*Work to do*
Reproduce the listing starting at the line that contains "You are a GUI" and ending at the line that contains "click(x=129, y=39)", keeping all the other text unchanged. Multiply each click coordinate by 0.85, round to whole numbers with halves rounded up, leave out the pictures, and give only those lines.

*Source records*
--- START ---

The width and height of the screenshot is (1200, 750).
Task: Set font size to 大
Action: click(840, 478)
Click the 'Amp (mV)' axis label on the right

--- END ---
--- START ---

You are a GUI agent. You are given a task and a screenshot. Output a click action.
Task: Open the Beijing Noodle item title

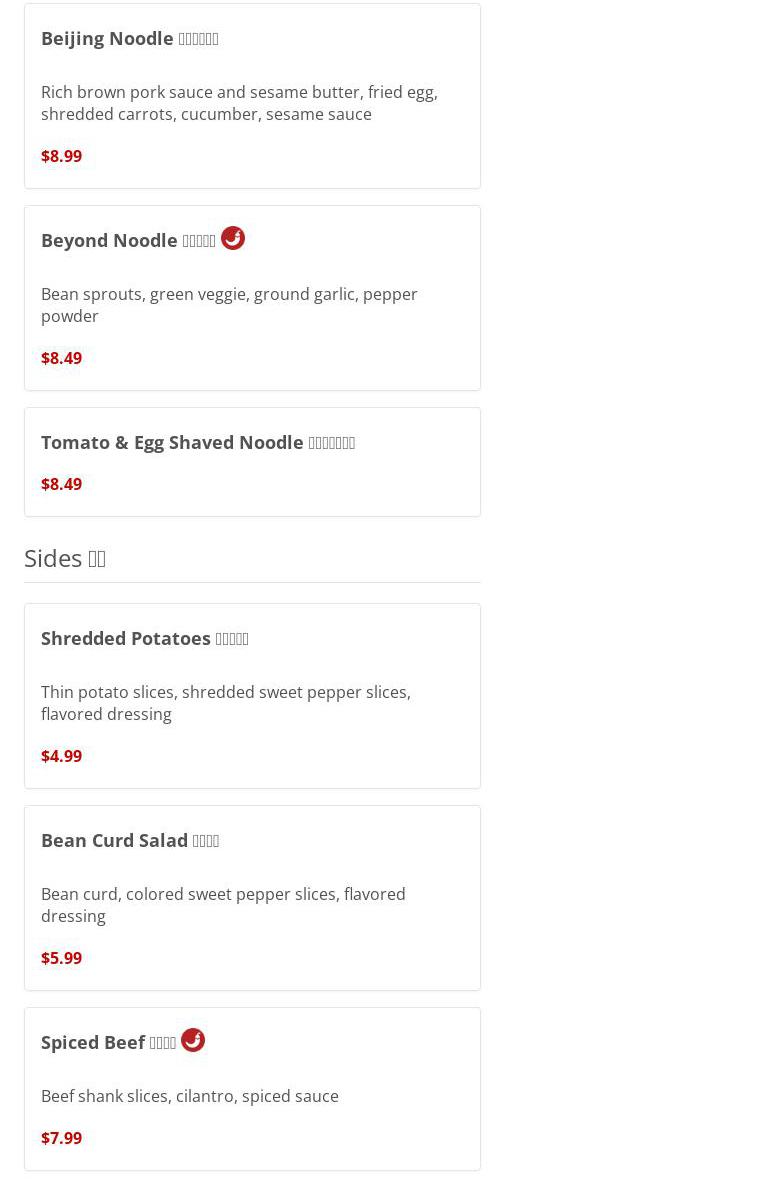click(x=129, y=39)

--- END ---
--- START ---

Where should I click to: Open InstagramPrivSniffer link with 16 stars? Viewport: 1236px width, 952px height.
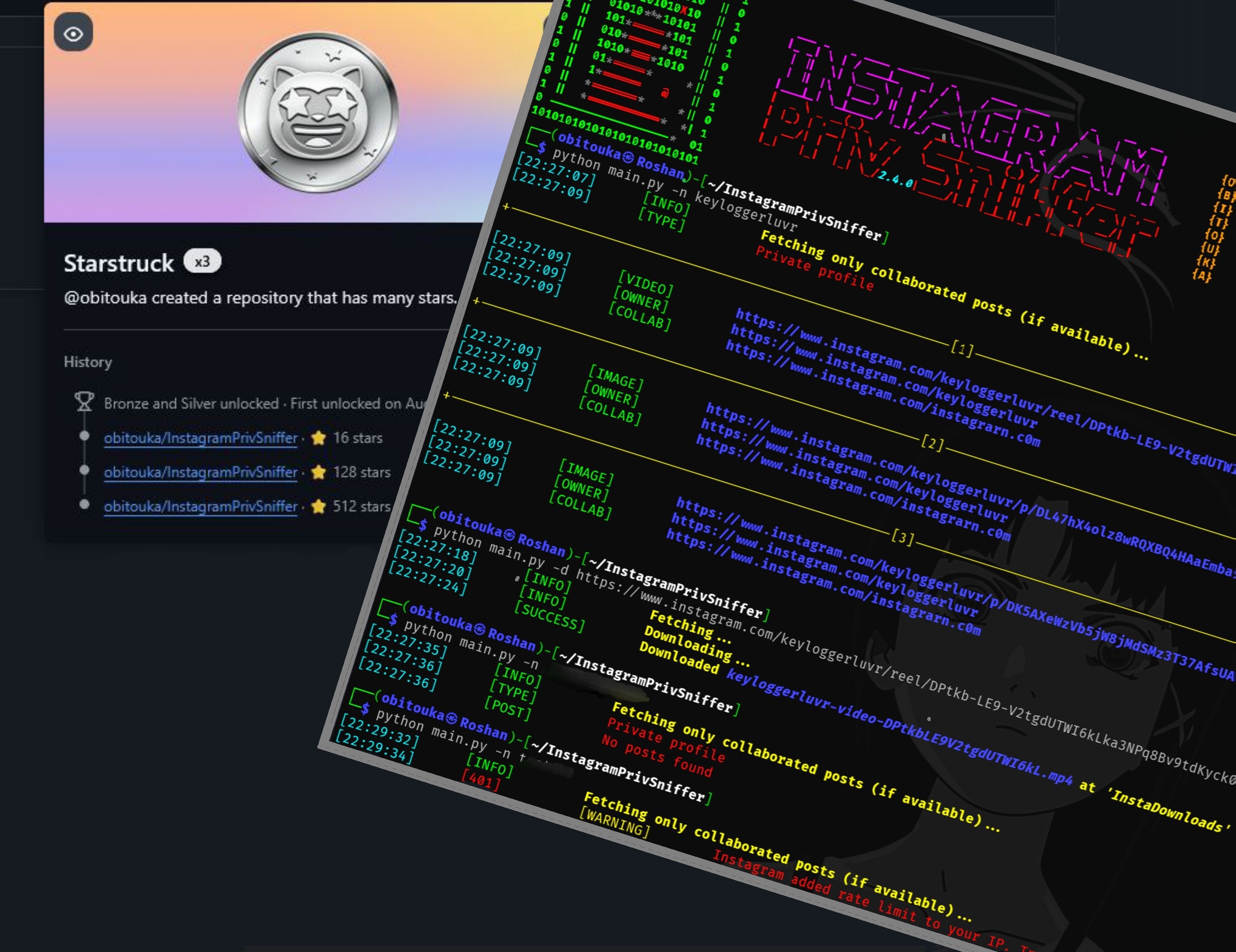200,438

--- END ---

*Response for this exercise*
You are a GUI agent. You are given a task and a screenshot. Output a click action.
Task: Open the Beijing Noodle item title

click(x=110, y=33)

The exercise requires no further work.